Officials investigating a Mandan apartment building fire that displaced dozens of families say the blaze appears to be accidental, though the cause is still not known. They also believe the building can be saved.
The only structural damage to the 42-unit apartment is the third-floor roof, according to Mandan Building Official Shawn Ouradnik, who inspected Sunset Bluffs apartments on 31st Street NW along with Fire Chief Steve Nardello.
"We didn't see anything that seemed to be buckling; we didn't notice any bounce in the floors; we didn't notice any walls that seemed to be having any structural issues, say in the stairwells or supporting walls, when the fire chief and I went through it," Ouradnik said Thursday.

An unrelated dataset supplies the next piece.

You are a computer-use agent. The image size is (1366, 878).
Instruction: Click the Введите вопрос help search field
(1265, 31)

"The roof on the third floor is where most of the damage went," he said. "There is a little bit of damage in one of the stairwells because of the roof collapsing. But other than that, largely there was no structure damage that we could observe."

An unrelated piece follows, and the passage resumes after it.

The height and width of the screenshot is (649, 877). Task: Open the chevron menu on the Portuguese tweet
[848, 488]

It will be up to the property owners to determine if rebuilding is an option. Officials were not available for comment Thursday afternoon.
No one was hurt in the fire, though seven firefighters were treated for heat exhaustion. Apartment tenants have since been allowed to retrieve belongings from the building, according to Ouradnik.

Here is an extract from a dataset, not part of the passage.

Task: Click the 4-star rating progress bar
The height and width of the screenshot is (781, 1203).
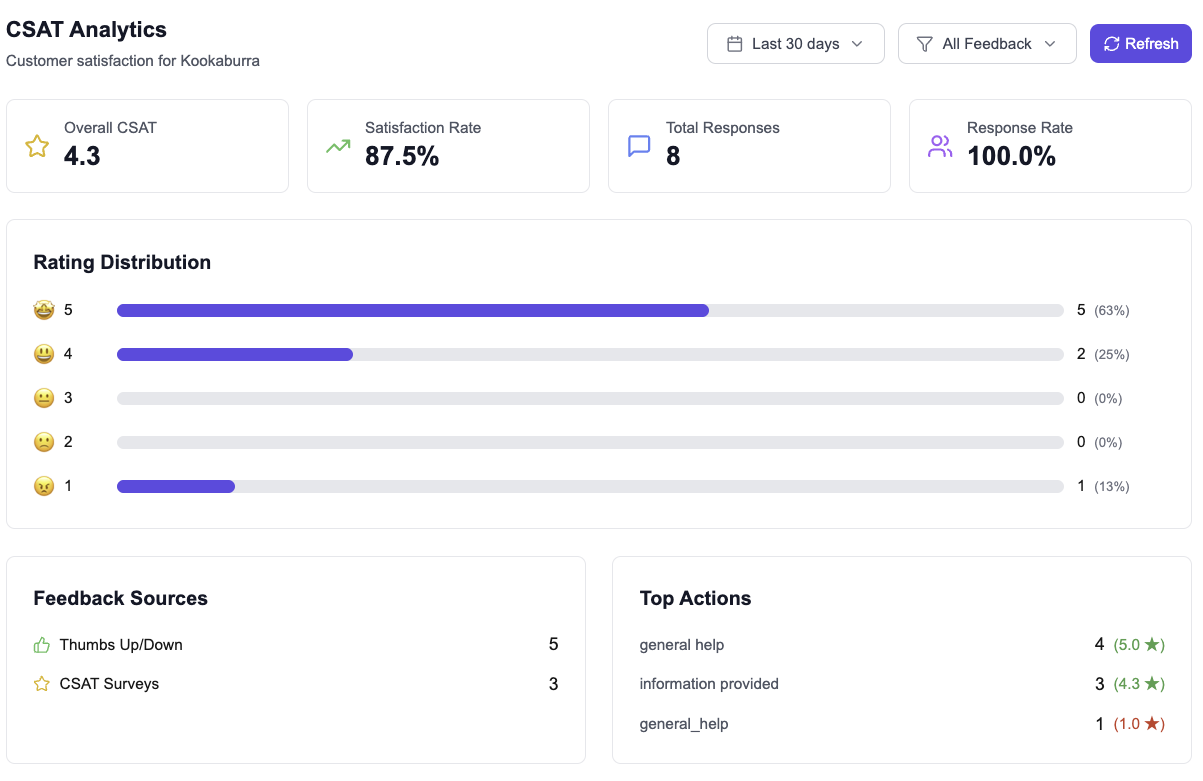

Many of the residents are staying at The Blackstone Hotel in Mandan, where general manager Jade Richmond offered discounted rooms. She said she checked out "about 28 rooms," with support from the Mandan Progress Organization's Be A Good Neighbor fund, which paid for 11. The Salvation Army is donating $4,000, which the hotel will use to help displaced tenants who need more time to find new homes, she said.
Local nonprofit Aid Inc. on Thursday was taking over the task of managing donations.
"We are getting everything out (from the hotel) right now," Richmond said. "We have six large trailers — I'm talking semitrailers of stuff for everybody."